Isaac Newton Institute for Mathematical Sciences

Mathematical and Statistical Aspects of Molecular Biology

A fully Bayesian method for estimating gene expression levels from Affymetrix GeneChip arrays

Authors: Anne-Mette Hein (imperial College, St. Mary's), Sylvia Richardson (imperial College, St. Mary's), Helen Causton (Imperial College, Hammersmith), Graeme Ambler and Peter Green (Bristol University)

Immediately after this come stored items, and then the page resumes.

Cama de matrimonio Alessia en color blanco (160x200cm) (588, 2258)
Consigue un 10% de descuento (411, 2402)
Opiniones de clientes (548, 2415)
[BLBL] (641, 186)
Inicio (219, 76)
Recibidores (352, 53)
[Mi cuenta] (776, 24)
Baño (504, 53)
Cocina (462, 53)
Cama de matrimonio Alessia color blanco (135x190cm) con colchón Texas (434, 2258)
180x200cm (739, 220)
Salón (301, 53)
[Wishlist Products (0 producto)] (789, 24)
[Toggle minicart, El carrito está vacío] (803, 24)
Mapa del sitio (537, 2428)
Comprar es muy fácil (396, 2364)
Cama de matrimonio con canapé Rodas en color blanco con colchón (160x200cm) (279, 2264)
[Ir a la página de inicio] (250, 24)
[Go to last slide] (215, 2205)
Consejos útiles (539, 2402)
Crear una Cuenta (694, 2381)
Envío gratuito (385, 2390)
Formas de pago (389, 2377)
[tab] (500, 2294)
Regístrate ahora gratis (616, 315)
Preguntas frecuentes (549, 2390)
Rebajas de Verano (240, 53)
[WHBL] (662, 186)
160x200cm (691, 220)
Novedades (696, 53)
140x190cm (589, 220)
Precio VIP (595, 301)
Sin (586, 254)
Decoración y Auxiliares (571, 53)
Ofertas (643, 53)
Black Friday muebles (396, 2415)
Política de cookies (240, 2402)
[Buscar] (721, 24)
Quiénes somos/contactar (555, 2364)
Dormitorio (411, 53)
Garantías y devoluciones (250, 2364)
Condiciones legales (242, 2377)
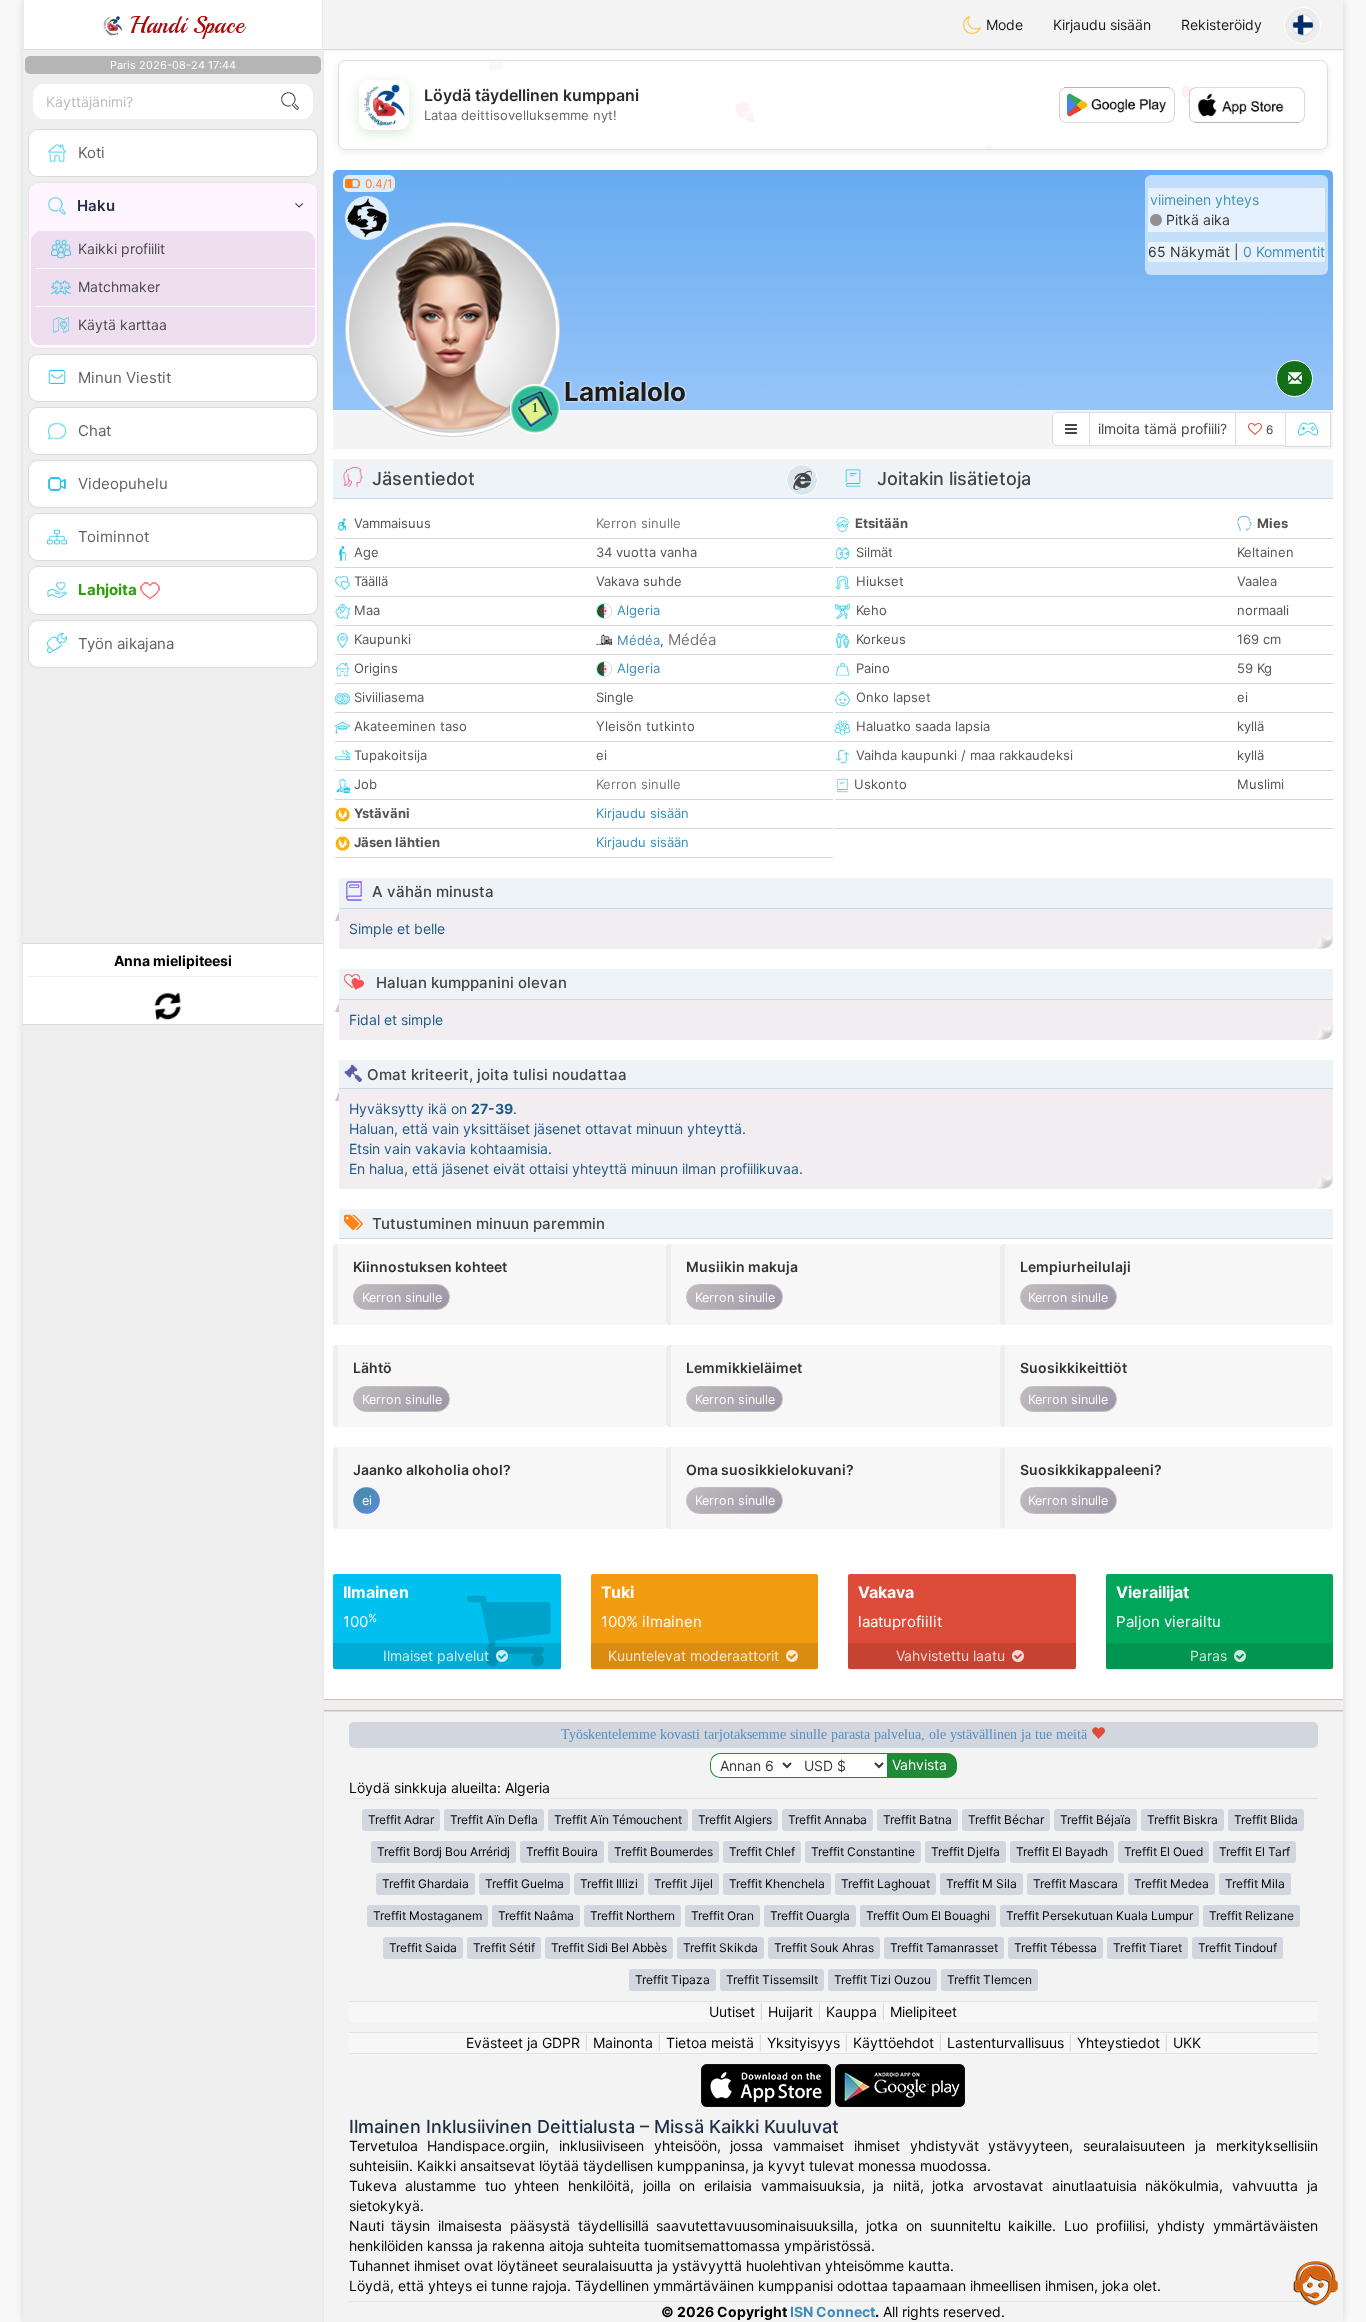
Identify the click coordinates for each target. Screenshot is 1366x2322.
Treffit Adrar (401, 1819)
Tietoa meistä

We present a Bayesian Hierarchical model for calculating gene expression indexes from Affymetrix GeneChip arrays. The model uses both perfect match and mismatch probes, and allows for additive as well as multiplicative error. By explicitly accounting for non-specific hybridization in the model, background correction and normalization becomes an integral part of the analysis. Furthermore, we allow for the binding of a fraction of the perfect match cRNA population to the mismatch oligos. The fraction is estimated under the model. We first define a model for estimating gene expression levels from a single GeneChip array. Using MCMC methods we obtain the full posterior distributions for all the parameters, and functions hereof, in the model. Point estimates and credibility intervals for the gene expression indices are thus available. The model is readily extendable to situations where different conditions are considered, and replicate arrays are available for some or all of the conditions. In this case, the posterior distribution of condition specific gene expression indices are estimated directly, by a simultaneous consideration of replicate probe sets, avoiding averaging over estimates obtained from individual replicate arrays. Posterior distributions of the ranks of genes, and thus credibility intervals of these, with respect to degree of differential expression under two conditions, can be obtained.